■ Stated goal 1
Do statements (a), (b) and (c) agree with the dodgeball account? Answer yes or no for each, and quote the words from the account that decide it. (a) Section C won both of its round-robin games. (b) Jeff Otis was called out three times for hitting girls in the head. (c) Section D beat Section B in the semis.
■ Stated goal 2
Carry on the dodgeball account from its last sentence.

═════ Given text ═════

Section C, though greatly outnumbered, used such pearls of wisdom to win its two round-robin games, proving that the underdog spirit was alive and well. “Our numbers are our competitive advantage. We employed lean thinking. More players would have been unnecessary muda,” said Josh Evans.

“We’d rather have seven Maseratis than 25 Tata Nanos,” added Whit Wall.

Nash Dykes, of Section B, explained a different strategy, “We tried to pick out the women and children, but since the only kid on the floor was our own Ben Bloomfield’s son, we stuck to just the women.”

Nash was not alone. Section D Athletic Rep Jeff Otis was called out twice for hitting girls in the head. Molly Welch can now vouch that Otis spent time in the NFL. 

“Hey, you play to win. I’m sorry the balls kept rising, but you’ve got to go all out,” Otis explained.

Facing section B in the semis, D’s fate came down to Lindsey Evers. Employing the five D’s of dodgeball – dodge, duck, dip, dive and … dodge – she hit the deck, semi-purposefully, and rolled to the boards in a daring defensive maneuver. It was to no avail, though, and B moved on.

═════ Data excerpts ═════

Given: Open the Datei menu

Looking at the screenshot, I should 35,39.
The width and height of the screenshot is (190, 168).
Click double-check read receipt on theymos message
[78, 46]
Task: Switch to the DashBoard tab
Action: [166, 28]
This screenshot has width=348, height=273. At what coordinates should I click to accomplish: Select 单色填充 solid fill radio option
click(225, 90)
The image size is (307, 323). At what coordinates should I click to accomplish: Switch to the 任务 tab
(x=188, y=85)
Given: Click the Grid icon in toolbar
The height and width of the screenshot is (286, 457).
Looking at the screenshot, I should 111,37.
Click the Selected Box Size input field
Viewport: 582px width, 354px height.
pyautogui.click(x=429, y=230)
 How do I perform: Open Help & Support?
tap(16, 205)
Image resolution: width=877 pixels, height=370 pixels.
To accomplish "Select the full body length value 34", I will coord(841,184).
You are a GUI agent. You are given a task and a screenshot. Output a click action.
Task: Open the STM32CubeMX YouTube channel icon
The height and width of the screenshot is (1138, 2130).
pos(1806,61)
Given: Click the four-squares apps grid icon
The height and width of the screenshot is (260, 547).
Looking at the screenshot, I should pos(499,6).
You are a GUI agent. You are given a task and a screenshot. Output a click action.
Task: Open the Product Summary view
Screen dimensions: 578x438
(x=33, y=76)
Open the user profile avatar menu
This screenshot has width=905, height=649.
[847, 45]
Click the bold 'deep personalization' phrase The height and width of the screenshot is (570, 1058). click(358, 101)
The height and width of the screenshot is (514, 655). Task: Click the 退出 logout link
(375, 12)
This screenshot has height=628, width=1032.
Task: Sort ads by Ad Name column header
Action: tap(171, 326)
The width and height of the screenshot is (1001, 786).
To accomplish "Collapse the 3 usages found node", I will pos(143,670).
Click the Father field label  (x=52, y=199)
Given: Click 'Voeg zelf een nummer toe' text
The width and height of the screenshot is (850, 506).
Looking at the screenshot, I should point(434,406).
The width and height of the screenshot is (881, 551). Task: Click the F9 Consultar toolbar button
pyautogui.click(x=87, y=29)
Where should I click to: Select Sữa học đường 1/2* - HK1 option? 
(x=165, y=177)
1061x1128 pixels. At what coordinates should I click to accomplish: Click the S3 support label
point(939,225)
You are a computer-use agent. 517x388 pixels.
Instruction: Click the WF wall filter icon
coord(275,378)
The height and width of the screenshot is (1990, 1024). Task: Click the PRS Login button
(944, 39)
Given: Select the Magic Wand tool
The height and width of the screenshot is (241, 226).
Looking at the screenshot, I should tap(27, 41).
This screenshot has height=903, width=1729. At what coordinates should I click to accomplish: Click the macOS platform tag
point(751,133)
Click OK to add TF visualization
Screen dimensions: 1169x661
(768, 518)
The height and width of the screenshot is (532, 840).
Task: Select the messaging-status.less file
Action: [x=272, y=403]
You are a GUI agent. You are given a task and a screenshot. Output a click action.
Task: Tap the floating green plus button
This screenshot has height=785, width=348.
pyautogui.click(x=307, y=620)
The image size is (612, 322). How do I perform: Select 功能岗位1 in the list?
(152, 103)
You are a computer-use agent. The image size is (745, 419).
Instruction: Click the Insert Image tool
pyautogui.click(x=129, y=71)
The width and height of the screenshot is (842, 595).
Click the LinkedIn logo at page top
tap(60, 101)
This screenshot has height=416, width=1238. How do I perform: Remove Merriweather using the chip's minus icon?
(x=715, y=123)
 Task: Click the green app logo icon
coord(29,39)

═════

■ Expected answer 1
(a) Yes: "used such pearls of wisdom to win its two round-robin games"
(b) No: "was called out twice for hitting girls in the head"
(c) No: "It was to no avail, though, and B moved on."

■ Expected answer 2
Facing them in the final was Section E, who powered passed the Cinderella C’s, outnumbering them nearly three-to-one.

Each finalist had a secret weapon. For B, it was Spencer Boice’s mom. When asked why she was there, Mrs. Boice said, “I never got to play this game with Spencer when he was eight; I might as well play with him when he’s 28.”

Athletic Rep Benson Metcalf said it was easy finding motivation for the final: “I told everyone about Mr. B coming out of retirement for this event in 2008. He made a diving catch with his teeth that won the tournament. You had to be there.” (Professor Brownlee was unavailable to confirm the story. Is it ethical, Benson, to rally the troops under false pretense?)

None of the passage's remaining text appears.